PROBLEM DESCRIPTION →
Copy out the records that begin at the line containing "The image size is (720, 382)." and end after the line containing "pos(680,116)". Swap every "Where should I click to" for "Where do I click to" and leave all else unchanged.

─── RECORDS TO USE

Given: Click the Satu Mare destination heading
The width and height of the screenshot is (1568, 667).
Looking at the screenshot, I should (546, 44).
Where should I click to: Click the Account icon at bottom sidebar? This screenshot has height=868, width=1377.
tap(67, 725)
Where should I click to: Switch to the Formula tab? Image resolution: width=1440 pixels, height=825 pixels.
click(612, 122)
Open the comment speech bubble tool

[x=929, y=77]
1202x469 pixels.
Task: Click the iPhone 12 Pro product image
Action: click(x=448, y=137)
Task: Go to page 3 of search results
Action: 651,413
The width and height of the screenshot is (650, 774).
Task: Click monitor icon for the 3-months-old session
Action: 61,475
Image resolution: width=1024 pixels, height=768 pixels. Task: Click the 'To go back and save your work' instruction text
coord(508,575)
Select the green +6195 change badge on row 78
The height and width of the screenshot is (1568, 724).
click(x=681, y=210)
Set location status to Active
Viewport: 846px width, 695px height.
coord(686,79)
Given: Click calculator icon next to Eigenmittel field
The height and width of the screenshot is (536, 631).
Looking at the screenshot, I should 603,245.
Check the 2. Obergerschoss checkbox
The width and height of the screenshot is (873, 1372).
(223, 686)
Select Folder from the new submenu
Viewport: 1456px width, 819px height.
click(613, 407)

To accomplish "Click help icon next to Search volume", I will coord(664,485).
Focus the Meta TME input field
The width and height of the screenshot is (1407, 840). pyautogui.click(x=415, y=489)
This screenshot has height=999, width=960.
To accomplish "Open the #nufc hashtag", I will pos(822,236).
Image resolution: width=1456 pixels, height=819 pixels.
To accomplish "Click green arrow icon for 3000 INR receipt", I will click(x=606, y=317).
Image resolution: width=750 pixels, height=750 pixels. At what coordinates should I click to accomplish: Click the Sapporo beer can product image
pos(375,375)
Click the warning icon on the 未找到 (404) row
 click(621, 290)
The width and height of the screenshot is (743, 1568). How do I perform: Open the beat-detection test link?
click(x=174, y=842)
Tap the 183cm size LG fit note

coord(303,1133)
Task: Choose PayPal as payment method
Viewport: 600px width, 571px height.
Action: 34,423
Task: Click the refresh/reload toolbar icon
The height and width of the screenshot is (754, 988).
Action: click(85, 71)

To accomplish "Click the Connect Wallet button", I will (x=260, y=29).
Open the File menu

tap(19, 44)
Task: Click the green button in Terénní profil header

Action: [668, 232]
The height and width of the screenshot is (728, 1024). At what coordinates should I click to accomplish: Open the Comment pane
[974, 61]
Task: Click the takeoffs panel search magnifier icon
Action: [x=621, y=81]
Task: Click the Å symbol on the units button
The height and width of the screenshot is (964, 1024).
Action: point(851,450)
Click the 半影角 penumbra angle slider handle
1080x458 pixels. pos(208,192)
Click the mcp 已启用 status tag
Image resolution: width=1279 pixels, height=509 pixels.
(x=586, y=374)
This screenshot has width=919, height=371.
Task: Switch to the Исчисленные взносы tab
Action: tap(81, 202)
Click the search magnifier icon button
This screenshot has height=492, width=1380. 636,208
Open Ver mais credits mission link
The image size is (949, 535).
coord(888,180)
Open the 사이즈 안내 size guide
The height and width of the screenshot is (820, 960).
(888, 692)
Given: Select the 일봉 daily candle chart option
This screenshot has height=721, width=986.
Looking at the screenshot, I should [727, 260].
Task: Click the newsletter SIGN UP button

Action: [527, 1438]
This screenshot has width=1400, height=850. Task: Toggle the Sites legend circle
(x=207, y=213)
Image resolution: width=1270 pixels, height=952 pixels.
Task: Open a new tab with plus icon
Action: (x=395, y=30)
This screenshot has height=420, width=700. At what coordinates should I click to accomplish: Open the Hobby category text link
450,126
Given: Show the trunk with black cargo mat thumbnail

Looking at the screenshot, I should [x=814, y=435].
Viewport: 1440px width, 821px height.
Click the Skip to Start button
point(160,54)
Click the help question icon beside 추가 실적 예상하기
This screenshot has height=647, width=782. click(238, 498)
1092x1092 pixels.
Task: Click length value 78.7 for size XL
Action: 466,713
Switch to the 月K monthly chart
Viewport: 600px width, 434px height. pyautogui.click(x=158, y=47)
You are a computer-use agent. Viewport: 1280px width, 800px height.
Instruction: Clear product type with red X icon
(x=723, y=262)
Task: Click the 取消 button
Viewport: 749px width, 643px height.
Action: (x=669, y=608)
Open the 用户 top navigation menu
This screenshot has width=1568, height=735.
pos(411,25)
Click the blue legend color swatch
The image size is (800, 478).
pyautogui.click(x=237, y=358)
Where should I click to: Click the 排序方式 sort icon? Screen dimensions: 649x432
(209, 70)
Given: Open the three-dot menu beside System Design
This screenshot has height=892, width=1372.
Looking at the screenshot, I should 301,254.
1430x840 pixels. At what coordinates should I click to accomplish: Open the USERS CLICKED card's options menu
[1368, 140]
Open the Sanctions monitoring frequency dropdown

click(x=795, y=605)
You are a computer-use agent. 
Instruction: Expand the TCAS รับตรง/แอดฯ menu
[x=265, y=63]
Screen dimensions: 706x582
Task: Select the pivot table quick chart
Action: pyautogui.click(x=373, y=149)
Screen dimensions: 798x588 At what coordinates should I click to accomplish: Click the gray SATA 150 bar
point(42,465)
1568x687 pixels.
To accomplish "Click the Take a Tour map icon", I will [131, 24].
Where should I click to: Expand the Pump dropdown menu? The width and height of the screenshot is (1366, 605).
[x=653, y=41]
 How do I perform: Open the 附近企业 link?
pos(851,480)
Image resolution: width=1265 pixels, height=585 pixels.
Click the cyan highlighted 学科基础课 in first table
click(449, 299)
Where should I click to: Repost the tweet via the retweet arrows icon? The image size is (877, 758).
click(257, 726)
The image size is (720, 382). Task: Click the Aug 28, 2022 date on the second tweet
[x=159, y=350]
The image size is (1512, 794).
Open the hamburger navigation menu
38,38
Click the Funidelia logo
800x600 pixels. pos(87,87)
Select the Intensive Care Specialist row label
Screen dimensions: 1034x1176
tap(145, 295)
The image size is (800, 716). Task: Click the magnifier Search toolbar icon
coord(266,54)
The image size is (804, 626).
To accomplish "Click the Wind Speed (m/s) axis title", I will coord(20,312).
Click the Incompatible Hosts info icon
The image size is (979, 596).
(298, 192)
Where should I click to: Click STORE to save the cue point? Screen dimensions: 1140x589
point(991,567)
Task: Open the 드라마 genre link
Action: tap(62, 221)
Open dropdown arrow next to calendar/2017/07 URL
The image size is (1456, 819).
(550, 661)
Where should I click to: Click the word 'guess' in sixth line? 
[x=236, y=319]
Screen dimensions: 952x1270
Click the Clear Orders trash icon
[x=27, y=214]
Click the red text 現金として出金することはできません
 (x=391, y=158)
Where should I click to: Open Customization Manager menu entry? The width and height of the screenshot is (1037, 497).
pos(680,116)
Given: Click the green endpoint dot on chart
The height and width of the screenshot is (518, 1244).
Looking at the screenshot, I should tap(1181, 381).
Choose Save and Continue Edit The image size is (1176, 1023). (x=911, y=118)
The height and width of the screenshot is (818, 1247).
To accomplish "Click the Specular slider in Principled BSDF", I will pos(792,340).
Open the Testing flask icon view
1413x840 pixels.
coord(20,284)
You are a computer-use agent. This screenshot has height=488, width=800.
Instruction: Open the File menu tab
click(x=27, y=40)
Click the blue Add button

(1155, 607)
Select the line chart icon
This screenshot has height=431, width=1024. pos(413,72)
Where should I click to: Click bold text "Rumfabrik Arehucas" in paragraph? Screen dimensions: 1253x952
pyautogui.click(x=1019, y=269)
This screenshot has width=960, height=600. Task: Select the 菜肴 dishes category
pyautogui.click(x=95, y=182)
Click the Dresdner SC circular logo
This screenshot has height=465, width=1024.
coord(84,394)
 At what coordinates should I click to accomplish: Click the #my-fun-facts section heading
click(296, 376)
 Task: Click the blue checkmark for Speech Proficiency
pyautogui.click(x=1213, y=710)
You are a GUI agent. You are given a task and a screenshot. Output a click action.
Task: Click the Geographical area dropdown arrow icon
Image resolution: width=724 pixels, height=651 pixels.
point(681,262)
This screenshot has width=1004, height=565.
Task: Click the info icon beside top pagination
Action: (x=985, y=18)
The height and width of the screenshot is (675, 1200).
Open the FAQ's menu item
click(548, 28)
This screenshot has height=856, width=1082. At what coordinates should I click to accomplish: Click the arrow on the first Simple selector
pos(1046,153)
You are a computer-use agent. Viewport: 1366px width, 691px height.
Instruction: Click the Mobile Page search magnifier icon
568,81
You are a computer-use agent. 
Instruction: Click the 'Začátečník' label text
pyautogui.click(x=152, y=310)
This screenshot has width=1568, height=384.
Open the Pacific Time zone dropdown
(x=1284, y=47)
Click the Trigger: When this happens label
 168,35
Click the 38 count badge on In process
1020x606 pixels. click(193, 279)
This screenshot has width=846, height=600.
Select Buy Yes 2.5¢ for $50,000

──────

THE RESPONSE →
The image size is (720, 382). Task: Click the Aug 28, 2022 date on the second tweet
[x=159, y=350]
The image size is (1512, 794).
Open the hamburger navigation menu
38,38
Click the Funidelia logo
800x600 pixels. pos(87,87)
Select the Intensive Care Specialist row label
Screen dimensions: 1034x1176
tap(145, 295)
The image size is (800, 716). Task: Click the magnifier Search toolbar icon
coord(266,54)
The image size is (804, 626).
To accomplish "Click the Wind Speed (m/s) axis title", I will coord(20,312).
Click the Incompatible Hosts info icon
The image size is (979, 596).
(298, 192)
Where do I click to: Click STORE to save the cue point? Screen dimensions: 1140x589
point(991,567)
Task: Open the 드라마 genre link
Action: tap(62, 221)
Open dropdown arrow next to calendar/2017/07 URL
The image size is (1456, 819).
(550, 661)
Where do I click to: Click the word 'guess' in sixth line? 
[x=236, y=319]
Screen dimensions: 952x1270
Click the Clear Orders trash icon
[x=27, y=214]
Click the red text 現金として出金することはできません
 (x=391, y=158)
Where do I click to: Open Customization Manager menu entry? The width and height of the screenshot is (1037, 497).
pos(680,116)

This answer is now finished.